Bilal Emin Turan Elektrikli otoda şarjın en pratik yolu
HABERİ PAYLAŞ

Elektrikli otoda şarjın en pratik yolu

Elektrikli araç satışları her geçen gün artarken, Türkiye’nin dört bir yanına da şarj istasyonları kuruluyor. Şimdiden 4 bini bulan istasyonların 2030’da 250 bini aşacağı öngörülüyor. Araç şarj işlemini ve süresini yönetmenin önemli olduğu bu dönüşümde, Gaziantep merkezli En Yakıt AŞ’nin yerli imkanlarla geliştirdiği teknoloji öne çıkıyor.

2035 YILI KRİTİK EŞİK

Tüm dünyada elektrikli araçlara geçiş süreci hızlanmış durumda. Dünyanın önde gelen dev otomobil üreticileri, fosil yakıtların çevreye verdiği zarar ve küresel ısınmaya etkisi nedeniyle son yıllarda elektrikli ve hidrojenli araç geliştirme çalışmalarına ağırlık verdi. Artık dizel ve benzinli araçların yerini hızla elektrikliler almaya başlayacak. Avrupa Birliği (AB) ülkeleri 2035’ten itibaren yeni benzinli ve dizel otomobil satışlarını yasaklayacak.

SATILAN 100 ARAÇTAN 35’İ

Dünyanın birçok ülkesinde ve özellikle AB ülkelerinde elektrikli araç sayısı teşviklerin de etkisiyle hızla artmaya başladı. Türkiye’de de elektrikli araçlar yaygınlaşıyor. Asıl sıçrama ise yerli elektrikli oto Togg’un piyasaya çıkmasıyla birlikte olacak. Sanayi ve Teknoloji Bakanlığı’nın ‘Mobilite Araç ve Teknolojileri Yol Haritası’na göre; 2030’da Türkiye’de satılan her 100 aracın en az 35’inin elektrikli olacağı öngörülüyor.

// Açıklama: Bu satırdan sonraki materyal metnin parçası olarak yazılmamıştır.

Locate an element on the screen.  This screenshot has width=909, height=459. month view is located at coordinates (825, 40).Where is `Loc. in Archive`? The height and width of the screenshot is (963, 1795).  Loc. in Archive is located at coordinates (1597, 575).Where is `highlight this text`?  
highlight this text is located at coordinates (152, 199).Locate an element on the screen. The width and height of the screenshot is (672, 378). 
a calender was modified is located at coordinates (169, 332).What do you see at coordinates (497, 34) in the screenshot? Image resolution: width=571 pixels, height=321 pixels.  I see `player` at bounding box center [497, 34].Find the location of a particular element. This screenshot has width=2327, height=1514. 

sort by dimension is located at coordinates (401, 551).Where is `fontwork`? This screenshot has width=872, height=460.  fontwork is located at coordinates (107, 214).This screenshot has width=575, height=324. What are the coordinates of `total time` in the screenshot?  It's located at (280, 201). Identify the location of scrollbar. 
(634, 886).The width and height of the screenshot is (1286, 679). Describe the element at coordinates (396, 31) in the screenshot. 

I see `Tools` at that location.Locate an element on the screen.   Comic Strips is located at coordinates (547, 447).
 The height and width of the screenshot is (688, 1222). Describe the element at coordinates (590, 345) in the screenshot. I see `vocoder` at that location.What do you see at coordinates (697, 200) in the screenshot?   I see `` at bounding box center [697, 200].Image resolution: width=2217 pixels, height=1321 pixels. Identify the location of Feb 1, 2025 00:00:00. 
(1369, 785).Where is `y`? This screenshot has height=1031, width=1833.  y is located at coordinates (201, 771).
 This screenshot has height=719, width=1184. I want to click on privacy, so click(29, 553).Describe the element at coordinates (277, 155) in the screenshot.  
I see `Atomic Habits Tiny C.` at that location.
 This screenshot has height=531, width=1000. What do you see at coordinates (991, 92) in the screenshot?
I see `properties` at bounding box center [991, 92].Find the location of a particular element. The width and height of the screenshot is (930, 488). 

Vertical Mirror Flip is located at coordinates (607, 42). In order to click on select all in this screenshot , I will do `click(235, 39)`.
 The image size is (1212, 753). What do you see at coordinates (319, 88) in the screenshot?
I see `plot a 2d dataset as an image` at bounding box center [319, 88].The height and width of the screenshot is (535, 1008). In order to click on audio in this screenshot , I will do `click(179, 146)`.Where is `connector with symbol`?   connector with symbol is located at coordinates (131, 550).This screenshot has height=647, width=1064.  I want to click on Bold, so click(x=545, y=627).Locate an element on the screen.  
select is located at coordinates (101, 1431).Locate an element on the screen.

ÖTV İNDİRİMİ, İŞLETME LISANSI

Elektrikli araç dönüşümünü hızlandıracak adımlar ve teşvikler de peş peşe geliyor. Bunlardan en önemlisi yüzde 10’a çekilen ÖTV düzenlemesi oldu. Diğer yandan şarj istasyonları da çok kritik öneme sahip. Özellikle de hızlı şarj denilen ‘DC’ sistemlerin yaygınlığı elektrikliye geçişte önemli olacak. Yine 2030’da 88 bini hızlı şarj olmak üzere 251 bin şarj istasyonunun kurulacağı hesaplanıyor. Şu ana kadar Togg dahil 20 firma şarj ağı işletme lisansı almış durumda. Bu anlamda ilk lisansı alan firma ise En Yakıt A.Ş.

GAZİANTEPLİ FİRMANIN BAŞARISI

Gaziantep merkezli ve 30 yıldan fazla akaryakıt sektöründe faaliyet gösteren Akcan Holding çatısı altında bulunan En Yakıt, elektrikli araç ekosisteminin gelişmesine önemli katkıda bulunacak ve dünyada ilk olan, tamamen Türk mühendislerin geliştirdiği bir mobil uygulamayı da devreye almış durumda. Hem bu uygulamayı, hem de elektrikli araçlara geçiş sürecindeki son durumu ve şarj istasyonlarının özellikleri gibi konuları En Yakıt AŞ İcra Kurulu Başkanı Özcan Akcan’la konuştuk.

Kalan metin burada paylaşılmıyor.